Conforto, who describes Nelson as a “really good baseball mind,” credits him with trouble-shooting his swing at times as well as providing video analysis during his winter prep. Having known Conforto since his teenage years, Nelson has innate knowledge of his mechanics, and the two worked this offseason at getting him to the point where he was in 2017, and the end of last season, when he finished with a September slash line of .286/.365/.616 along with nine homers and 29 RBIs in 28 games.
Project that over six months, and the blurry, far-off vision of Conforto’s ever-distant potential starts to come into focus.
Last season, he mistakenly believed that simply pushing himself back early from shoulder rehab, and willing himself to remain in the lineup, would allow him to be productive again. But showing up was only half the equation. The physical struggle of the rehabilitation process was replaced by the fight to stay competitive against major-league pitching.
He can admit now that it was too much too soon.
“I think I was back early [last season], and when you start to play every day and the hits don’t come, you start overthinking things,” he said. “And when you’re playing every day, that’s not the time to start messing around with stuff, so it’s hard to stay consistent with your mechanics. You’re overthinking everything and you don’t have the time to properly get back muscle memory.

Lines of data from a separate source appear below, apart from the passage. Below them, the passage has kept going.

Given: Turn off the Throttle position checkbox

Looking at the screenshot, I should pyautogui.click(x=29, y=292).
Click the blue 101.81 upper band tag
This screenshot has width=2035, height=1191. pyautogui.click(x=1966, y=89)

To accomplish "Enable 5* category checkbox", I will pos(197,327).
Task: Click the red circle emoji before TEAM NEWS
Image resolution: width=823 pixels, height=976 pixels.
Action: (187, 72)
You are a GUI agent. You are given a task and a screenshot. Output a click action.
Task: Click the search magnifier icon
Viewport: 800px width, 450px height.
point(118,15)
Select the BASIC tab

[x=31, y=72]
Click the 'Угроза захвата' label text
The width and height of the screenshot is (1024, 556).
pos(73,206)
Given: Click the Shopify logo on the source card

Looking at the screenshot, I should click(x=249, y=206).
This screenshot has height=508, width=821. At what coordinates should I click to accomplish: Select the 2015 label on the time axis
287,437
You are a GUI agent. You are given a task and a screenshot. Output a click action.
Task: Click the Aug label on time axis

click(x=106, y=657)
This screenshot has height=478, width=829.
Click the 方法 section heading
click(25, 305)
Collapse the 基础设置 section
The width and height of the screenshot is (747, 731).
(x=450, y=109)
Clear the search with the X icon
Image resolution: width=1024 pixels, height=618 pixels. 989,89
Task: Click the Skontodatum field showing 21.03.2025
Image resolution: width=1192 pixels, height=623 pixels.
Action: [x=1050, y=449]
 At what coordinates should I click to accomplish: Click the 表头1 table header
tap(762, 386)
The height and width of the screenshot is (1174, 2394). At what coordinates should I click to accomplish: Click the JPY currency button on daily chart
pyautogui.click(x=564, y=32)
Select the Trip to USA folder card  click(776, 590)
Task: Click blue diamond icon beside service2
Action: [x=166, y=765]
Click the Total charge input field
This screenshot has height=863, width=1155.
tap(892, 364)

“I was still able to run into some home runs, so I think the eye was still there. When you’re doing something mechanically wrong physically, your eyes see the right thing but your body can’t catch up.”
That shouldn’t be a problem this season. Conforto has been hitting since before Thanksgiving and looks as dangerous now as he’s ever been, with another month to go before the Mets open on March 28 against the Nationals in Washington, D.C.
A year ago at this time, Conforto was thrilled to merely be hitting off a tee, and yet he beat his projected May 1 return date by nearly a month.
In retrospect, that probably wasn’t a good idea, as Conforto batted .216 for the first half, with a .710 OPS (though he did hit 11 homers). You won’t see that again from him, not after moving back into his cage in the Pacific Northwest for the winter with a sturdy shoulder and a fully refined swing. The scars remain but only serve as motivation, a reminder of everything Conforto has overcome and a foundation for better days ahead.
“I don’t put any extra pressure on myself this season,” he said. “I think if I stay healthy, I’ll be just fine. I played 153 games last season, and that tells me that even when I’m not at my best, if I stay on the field, the numbers are going to come. They weren’t what I wanted them to be, but if I stay healthy, the production is going to be there.”
The Mets are anxious to see what could be. Is that first 30-100 season on the horizon?
When those numbers were tossed out to Conforto, he smiled.
“I don’t want to lie,” he said. “You think about what your capabilities are.”
This year, it’s all about the ceiling for Conforto. After picking himself up, multiple times, from the floor.